Tichys Einblick
Neuestes Opfer des modernen Empörungsmobs

Die Scruton Tapes: zur Anatomie eines Rufmords

Gewisse konservative Politiker scheinen ihren Frieden mit dem Zeitgeist gemacht zu haben – doch sie haben sich verschätzt. Denn die Hetzkampagne gegen Scruton basierte offensichtlich auf manipulierten Zitaten. Der Philosoph hat seinen Job verloren, weil die Regierung vor dem Mob in die Knie ging.

Andy Hall/Getty Images

Manchmal ist ein Skandal nicht nur Skandal, sondern geradezu eine Autopsie einer Gesellschaft. So verhält es sich auch mit der Attacke auf Sir Roger Scruton, der in den vergangenen Wochen in den Medien verleumdet, von der Regierung gefeuert und dessen Lebenswerk angegriffen wurde. Scruton ist zwar nicht das erste, aber das neueste Opfer des modernen Empörungsmobs.
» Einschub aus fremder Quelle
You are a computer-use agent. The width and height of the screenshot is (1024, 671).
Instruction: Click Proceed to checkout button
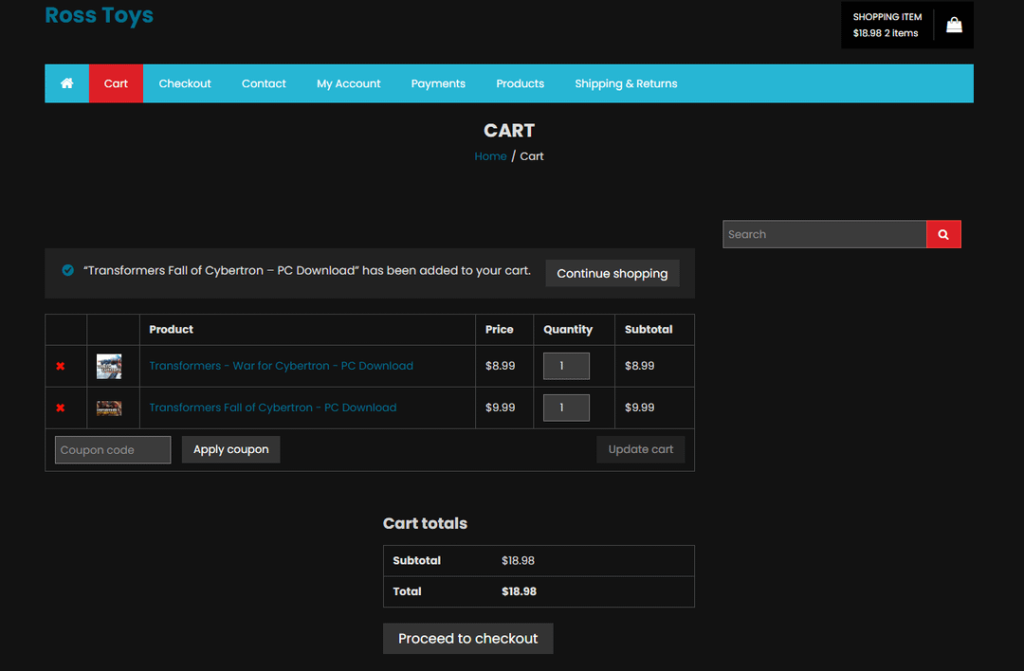pyautogui.click(x=468, y=638)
Es ist jetzt vier Jahre her, seit der Nobelpreisträger Tim Hunt vom University College London gefeuert wurde (neben weiteren Institutionen, die sich glücklich schätzen durften, ihn an Bord zu haben). Das geschah, nachdem ein Teilnehmer an einer Konferenz in Korea getwittert hatte, Hunt habe irgendetwas über das „Arbeiten mit Frauen“ gesagt. Der Twitterer vermutete darin empört Sexismus.  Niemand fragte nach Verteidigungsargumenten. Die Verantwortlichen der Institutionen, die Hunt fallen ließen, benahmen sich so, wie es fast jede Führungskraft mittlerweile tut: Sie ahnten einen potentiellen Streit – und nahmen Reißaus. Und obwohl sie so ihren eigenen Mann fallen ließen – wie man es neuerdings zu tun pflegt – bauten sie auch noch darauf, dass die Welt (nicht das Opfer!) alles bald vergessen würde – und alles so weitergehen würde wie bisher.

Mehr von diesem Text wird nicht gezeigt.